━━━━━ Source information ━━━━━

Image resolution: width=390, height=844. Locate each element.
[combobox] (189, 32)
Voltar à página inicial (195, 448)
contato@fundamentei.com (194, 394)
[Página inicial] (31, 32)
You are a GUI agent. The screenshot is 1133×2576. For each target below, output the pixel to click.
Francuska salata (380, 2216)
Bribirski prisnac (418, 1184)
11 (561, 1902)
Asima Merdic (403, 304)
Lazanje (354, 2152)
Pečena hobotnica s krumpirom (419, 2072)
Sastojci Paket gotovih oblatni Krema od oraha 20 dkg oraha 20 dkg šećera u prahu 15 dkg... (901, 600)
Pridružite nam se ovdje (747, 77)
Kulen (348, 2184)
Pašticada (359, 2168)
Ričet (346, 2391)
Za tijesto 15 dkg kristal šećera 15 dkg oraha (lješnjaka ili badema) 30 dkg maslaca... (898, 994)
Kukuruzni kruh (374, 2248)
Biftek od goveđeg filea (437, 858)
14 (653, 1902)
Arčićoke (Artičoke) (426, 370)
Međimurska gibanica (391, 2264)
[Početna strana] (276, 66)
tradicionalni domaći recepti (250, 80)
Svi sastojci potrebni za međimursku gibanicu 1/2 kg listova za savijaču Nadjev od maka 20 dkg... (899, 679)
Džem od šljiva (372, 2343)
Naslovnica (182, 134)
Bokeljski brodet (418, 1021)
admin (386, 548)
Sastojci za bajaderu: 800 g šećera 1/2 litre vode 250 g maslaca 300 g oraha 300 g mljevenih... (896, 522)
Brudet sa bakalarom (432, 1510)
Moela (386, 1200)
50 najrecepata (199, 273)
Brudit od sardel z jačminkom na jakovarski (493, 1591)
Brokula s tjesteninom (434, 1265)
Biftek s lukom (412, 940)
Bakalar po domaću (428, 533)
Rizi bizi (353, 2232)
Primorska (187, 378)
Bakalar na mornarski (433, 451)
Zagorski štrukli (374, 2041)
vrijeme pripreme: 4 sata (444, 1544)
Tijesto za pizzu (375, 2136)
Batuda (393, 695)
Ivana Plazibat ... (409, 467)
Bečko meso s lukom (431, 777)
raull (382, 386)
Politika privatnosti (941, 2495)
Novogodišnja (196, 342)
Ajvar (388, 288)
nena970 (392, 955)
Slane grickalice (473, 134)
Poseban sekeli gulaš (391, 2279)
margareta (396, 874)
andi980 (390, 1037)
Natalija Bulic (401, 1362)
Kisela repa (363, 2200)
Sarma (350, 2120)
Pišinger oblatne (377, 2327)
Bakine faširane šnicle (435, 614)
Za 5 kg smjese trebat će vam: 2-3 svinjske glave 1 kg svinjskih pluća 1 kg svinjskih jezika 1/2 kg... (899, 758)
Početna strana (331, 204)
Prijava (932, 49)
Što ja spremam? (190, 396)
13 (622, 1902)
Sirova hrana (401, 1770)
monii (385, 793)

━━━━━

*Required action:* When you reach the line containing "Lazanje (354, 2152)" in the data above, start copying exactly, and stop after the line containing "Arčićoke (Artičoke) (426, 370)".

*Exercise answer:*
Lazanje (354, 2152)
Pečena hobotnica s krumpirom (419, 2072)
Sastojci Paket gotovih oblatni Krema od oraha 20 dkg oraha 20 dkg šećera u prahu 15 dkg... (901, 600)
Pridružite nam se ovdje (747, 77)
Kulen (348, 2184)
Pašticada (359, 2168)
Ričet (346, 2391)
Za tijesto 15 dkg kristal šećera 15 dkg oraha (lješnjaka ili badema) 30 dkg maslaca... (898, 994)
Kukuruzni kruh (374, 2248)
Biftek od goveđeg filea (437, 858)
14 (653, 1902)
Arčićoke (Artičoke) (426, 370)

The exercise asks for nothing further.